Supplied passage »
::::::

Abstract PDF Upgrade to Chat

Citations (63)

View on Semantic Scholar

Summary

The paper introduces JudgeLM, a fine-tuned framework that uses LLMs as scalable judges achieving over 90% agreement with GPT-4 benchmarks.
It leverages a large-scale dataset and novel benchmarks to measure open-ended task performance across multiple parameter scales.
The study addresses inherent biases through targeted techniques, enhancing evaluation accuracy and computational efficiency.

JudgeLM: Fine-tuned LLMs as Scalable Judges

This paper presents a novel approach to leverage LLMs as scalable judges, addressing the limitations in evaluating LLMs across a variety of open-ended scenarios. The proposed methodology involves fine-tuning LLMs to become JudgeLM, an efficient mechanism for assessing LLM performance using newly designed benchmarks and datasets.

Introduction

The evaluation of LLMs in open-ended contexts lacks comprehensive methods due to the constraints of current benchmarks and metrics. To counter this, the paper introduces JudgeLM, a framework for fine-tuning LLMs to act as scalable and reliable evaluators. This is achieved through the development of a large-scale dataset comprising task seeds, model-generated answers, and judgments sourced from GPT-4. This dataset forms the basis for training JudgeLM to function effectively as a judge.

Dataset and Benchmark Design

To support the development and assessment of JudgeLM, the authors created an extensive dataset that includes high-quality task seeds and corresponding model-generated outputs. Additionally, judgments from GPT-4 are used as a reference to fine-tune these LLMs. The dataset's scale and quality enable JudgeLM to be trained on multiple parameter scales—7B, 13B, and 33B—providing a robust foundation for benchmarking open-ended tasks. The paper also introduces a novel benchmark tailored to evaluate the performances of these judges.

Addressing Inherent Biases

JudgeLM acknowledges inherent biases that arise during the fine-tuning process, namely position bias, knowledge bias, and format bias. The authors propose a series of techniques to mitigate these issues, such as swap augmentation, reference support, and reference drop. These techniques are demonstrated to significantly improve the performance and objectivity of JudgeLM evaluations.

::::::

Source data »

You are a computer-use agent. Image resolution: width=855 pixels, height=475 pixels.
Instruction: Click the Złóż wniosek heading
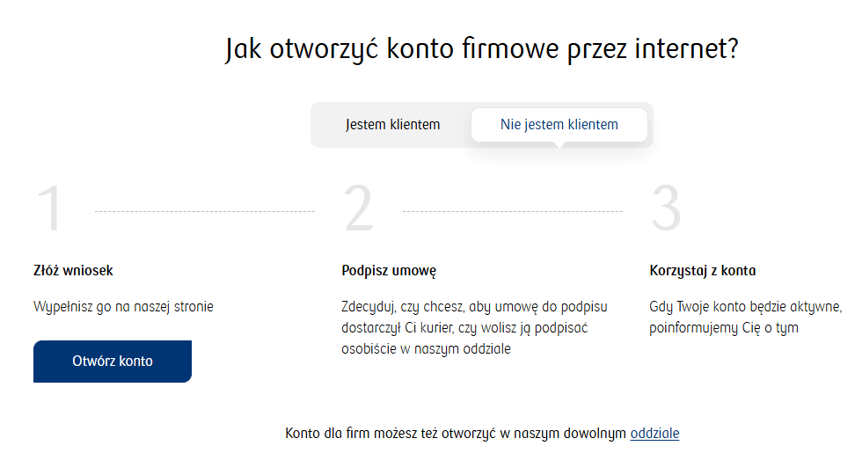(x=73, y=271)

::::::

Required tasks »
**A.** Retype the part of the JudgeLM summary from "It leverages a" to "benchmarks and datasets.".
**B.** Carry on the text about JudgeLM from the point where it ends.
The lines come from a separate source.

Exercise responses »
**A.**
It leverages a large-scale dataset and novel benchmarks to measure open-ended task performance across multiple parameter scales.
The study addresses inherent biases through targeted techniques, enhancing evaluation accuracy and computational efficiency.

JudgeLM: Fine-tuned LLMs as Scalable Judges

This paper presents a novel approach to leverage LLMs as scalable judges, addressing the limitations in evaluating LLMs across a variety of open-ended scenarios. The proposed methodology involves fine-tuning LLMs to become JudgeLM, an efficient mechanism for assessing LLM performance using newly designed benchmarks and datasets.

**B.**
Methods and Training

The fine-tuning process for creating JudgeLM entails systematically augmenting data, applying reference-based techniques, and optimizing across different scales of LLMs. The study includes detailed training protocols, optimization strategies, and the architectures utilized. The efficiency of JudgeLM is highlighted by its capability to evaluate 5,000 samples in just 3 minutes using 8 A100 GPUs, showcasing both scalability and computational economy.

Experimental Results

Extensive experiments reveal that JudgeLM achieves state-of-the-art performance on both existing benchmarks like PandaLM as well as the newly introduced benchmark. Notably, JudgeLM attains an agreement rate with its teacher judge of over 90%, a significant improvement over the highest recorded human-to-human agreement rate of 82% in comparative metrics. This highlights JudgeLM's potential as a reliable standard for LLM evaluation. Furthermore, JudgeLM exhibits extended capabilities, being adept at judging single answers, multimodal inputs, evaluating multiple answers, and handling multi-turn interactions.

Conclusion

The findings presented in this paper illustrate that fine-tuned LLMs, as embodied by JudgeLM, represent a scalable and efficient mechanism for the evaluation of AI models in open-ended tasks. By addressing core biases and optimizing evaluation precision, JudgeLM establishes a new frontier in computational model assessment, demonstrating superior agreement rates and operational efficiency. Future research may further explore expanding the capabilities of JudgeLM in other domains and refining its bias mitigation strategies to broaden its applicability and enhance its reliability across various contexts.